Description of the illustration ai_agent_summary-png.png
AI agents provide reliable, context-rich insights by combining business data with tailored LLM instructions and private documentation. AI agents can help your teams move beyond static analytics content to interactive, conversational analytics that accelerate insight discovery and improve business performance.
- The agent automatically applies additional custom instructions created by the author, adding important context such as domain-specific definitions or guidance on preferred response formats.
- A RAG process scans the selected enterprise documents configured by the author, enriching your prompt with focused, relevant information. The enhanced query is then processed by the Oracle Analytics AI Assistant, which orchestrates the underlying LLM prompts to deliver a response that best reflects your intent and the available enterprise data.

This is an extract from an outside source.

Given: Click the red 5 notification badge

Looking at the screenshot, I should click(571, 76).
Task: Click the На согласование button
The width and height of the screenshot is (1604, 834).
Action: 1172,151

- Dataset – The foundational data source that powers your agent’s analytics and responses. It contains the core business data the Oracle Analytics AI Assistant relies on to answer user questions. You can filter the dataset and show the filter settings in the visualization so that consumers can interpret the data.
- Supplemental Instructions – Custom guidance that shapes how the Oracle Analytics AI Assistant interprets user intent and formulates responses. These instructions influence the Oracle Analytics AI Assistant’s reasoning and behavior. For example, by defining business terminology, specifying fiscal logic, outlining naming conventions, or clarifying domain rules. In essence, they teach the Oracle Analytics AI Assistant to think and communicate in your organization’s language. Everything included here is passed directly to the AI without preprocessing. See About Supplemental Instructions in an Oracle Analytics AI Agent.

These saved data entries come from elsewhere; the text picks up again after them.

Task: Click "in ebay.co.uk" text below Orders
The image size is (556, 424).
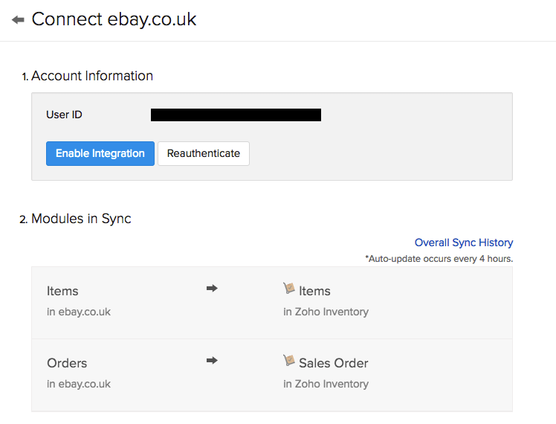Action: (79, 384)
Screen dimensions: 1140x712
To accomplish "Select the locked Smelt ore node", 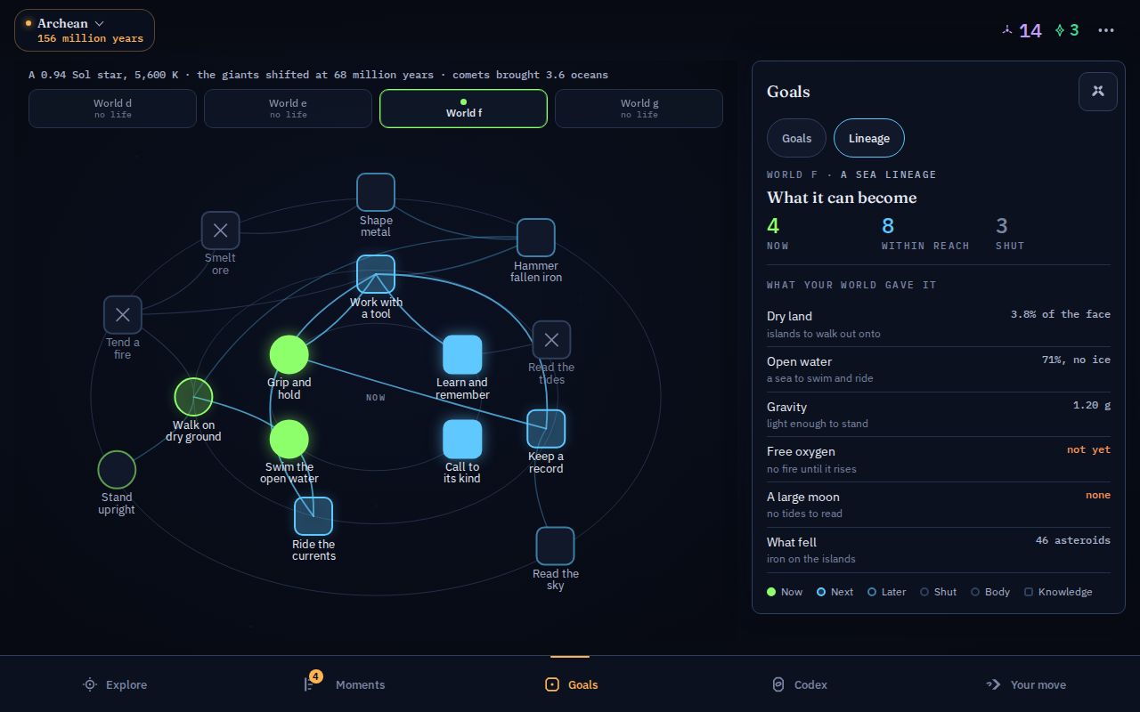I will (x=220, y=231).
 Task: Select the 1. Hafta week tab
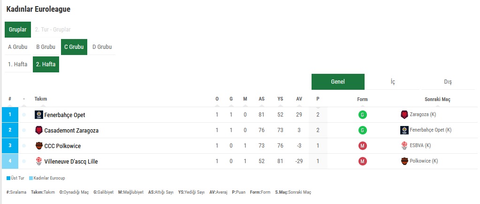tap(18, 64)
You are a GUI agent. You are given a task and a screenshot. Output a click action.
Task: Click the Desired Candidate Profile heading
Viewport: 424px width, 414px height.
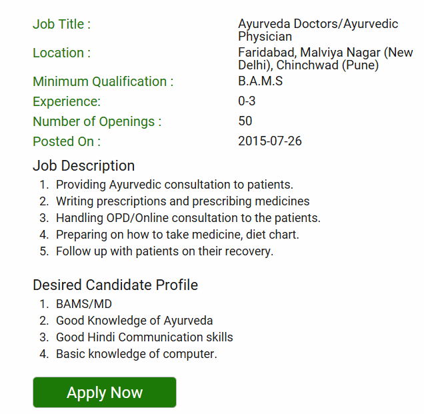coord(115,285)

- First Message – This is the introductory message users see when they first interact with the AI Agent. It can describe the agent’s purpose and provide sample questions to help users get started. Rich HTML is supported. You can modify font size, formatting, and even use emojis in the agent's First Message.
- Knowledge Documents – A collection of supporting materials such as policies, reports, FAQs, or reference guides. You can upload PDF or .txt files, which are used through Retrieval-Augmented Generation (RAG), enabling the Oracle Analytics AI Assistant to “look up” and cite factual information directly from your content rather than relying solely on its pre-existing training. Knowledge Documents (RAG) define what information from your private knowledge base can assist the Oracle Analytics AI Assistant in answering a specific question. Only the document excerpts that are relevant to the user’s query are shared with the Oracle Analytics AI Assistant. Unrelated content isn’t included. See About Knowledge Documents Used in an Oracle Analytics AI Agent.
Oracle provides examples of supplemental instructions for various types of use cases. These instructions guide AI Agents to interpret, calculate, filter, and present data according to your organization’s defined business logic. See Supplemental Instruction Templates for Oracle Analytics Cloud AI Agents.